■ TASK: Nothing but the lines from the one with "Screen dimensions: 352x440" through the last line of the entries below should appear in the copy, please, and no pictures.

■ DATA SHOWN:
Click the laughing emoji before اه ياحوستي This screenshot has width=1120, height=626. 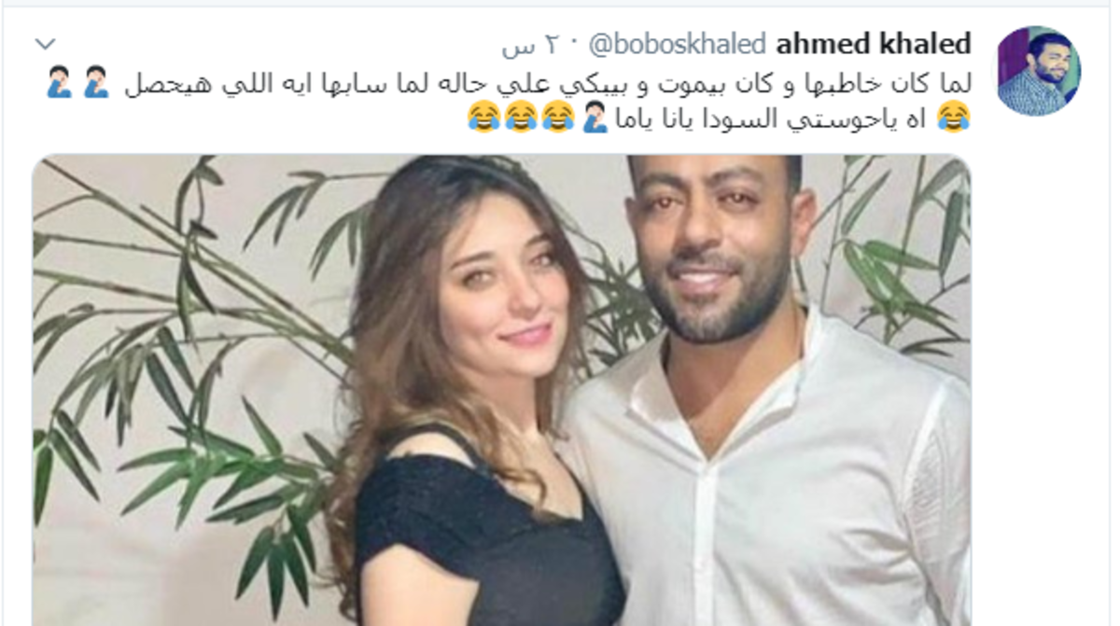pos(954,118)
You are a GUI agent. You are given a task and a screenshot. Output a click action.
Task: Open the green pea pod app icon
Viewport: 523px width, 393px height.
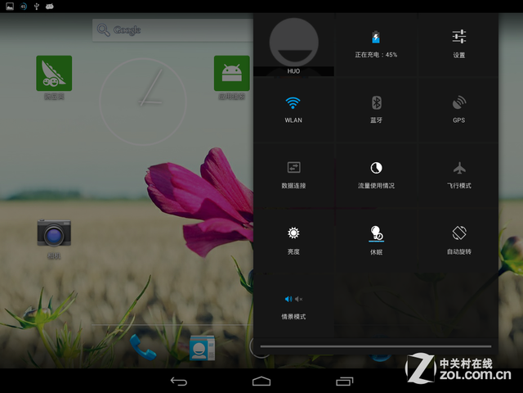coord(54,74)
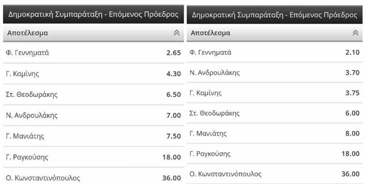
Task: Click the left Αποτέλεσμα label
Action: click(x=26, y=33)
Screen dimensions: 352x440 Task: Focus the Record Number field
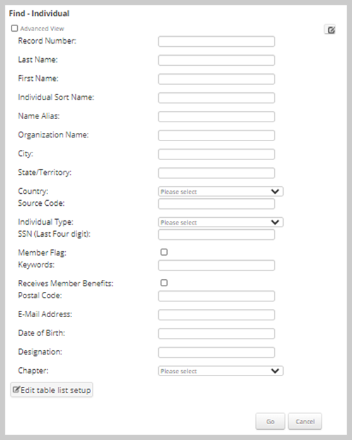[217, 42]
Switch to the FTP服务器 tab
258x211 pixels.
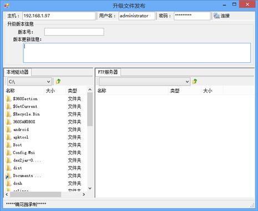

■ ANSWER BOX:
Screen dimensions: 352x440 Task: Focus the Record Number field
[217, 42]
Switch to the FTP服务器 tab
258x211 pixels.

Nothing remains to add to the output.